** DOCUMENT TEXT **
=== Begin Enclosure ===

Cheap food a tasty delusion hiding high costs and lack of sustainability

Sat, Jan 19, 2013, 00:00

   

One of the things most likely to make you feel old is to be asked by a younger colleague who Larry Goodman was. Is, you correct her. He’s 70-something, and very spry.

So you try to explain that in the last century, the whole country tried and mostly failed to grasp the intricacies involved in our government providing insurance for the beef industry, and how it all went horribly wrong because Saddam Hussein had the gall to start a war that interfered with an Irishman trying to make an honest living out of Irish beef.

By this stage, you realise that to have any chance of understanding, you had to be there, and she wasn’t. So you give up, because you realise that although she has probably spent the day laughing at steadily more crass jokes about Shergar and burgers, her day will come.

Some day, she will have to explain to someone younger how one of the few success stories of the Irish economy, the export of food and drink, was threatened by the discovery of equine DNA in supermarket burgers, and her listeners won’t understand how that was possible. And there will probably be a 100-year-old Larry Goodman still around somewhere, embroiled in a controversy about beef.

But joking aside, much as it might be nice to scapegoat Mr Goodman, the problem lies far deeper than any one individual or company. The biggest problem lies with our belief that we can have meat that is simultaneously high quality and very cheap in the freezer section of our local supermarket.

=== End Enclosure ===

** INSTRUCTIONS **
1/ How would you render this sentence from the piece on cheap food above in Spanish: "But joking aside, much as it might be nice to scapegoat Mr Goodman, the problem lies far deeper than any one individual or company."
2/ Could you write the next few paragraphs of the piece on cheap food above, picking up after its final sentence?

** DATA **
=== Begin Enclosure ===

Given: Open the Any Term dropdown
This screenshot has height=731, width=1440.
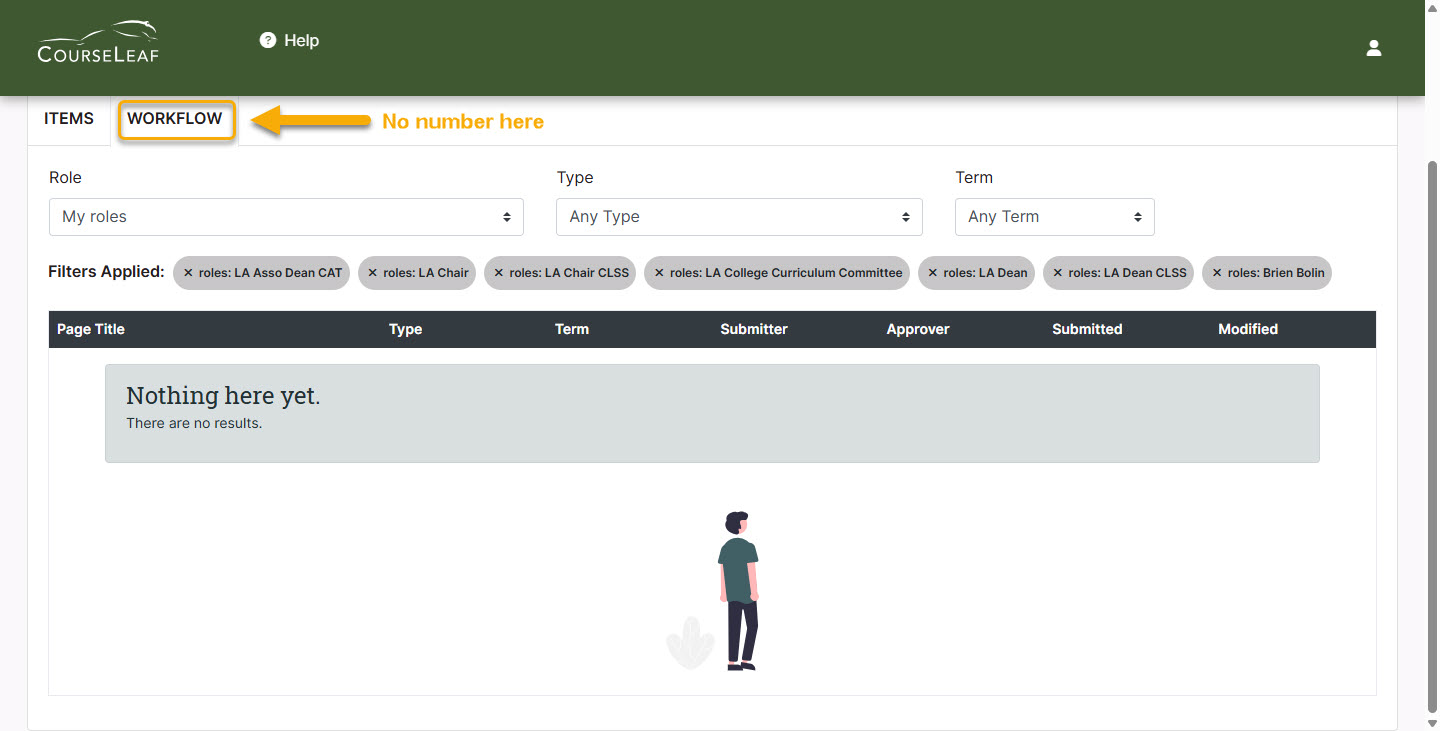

=== End Enclosure ===

** ANSWERS FOR THIS EXERCISE **
1/ Pero, bromas aparte, por mucho que resultara tentador convertir al señor Goodman en chivo expiatorio, el problema va mucho más allá de cualquier persona o empresa concreta.

2/
We love our burgers. Apparently, we ate about €23.7 million worth of fresh and frozen burgers last year. In a recession, the cheaper burgers are likely to make an appearance on kitchen tables where they have not been seen in years.

But cheap food is a delusion, because cheap food hides very high costs not only in terms of the environment, but also in cut-throat competitiveness.

Supermarket chains can demand prices from meat producers that are completely unsustainable. And yet Irish beef and other meats in general are very good. But we, as consumers, demand unrealistically low prices, which supermarkets enforce.

So if a bit of equine DNA from a cheap source of beef outside of Ireland inexplicably ends up in a burger, it should not really be a shock. If industrial scale production and processing to keep costs low become the norm, so do scandals like this.

Even when it’s not equine DNA, an awful lot of adding stuff to food to keep it cheap goes on, leading to all sorts of problems. One of my children has a bad milk allergy. One day, he had an allergic reaction after eating rashers prepared at home. It had never occurred to me to check rashers for milk products, but on inspection, there it was – milk protein.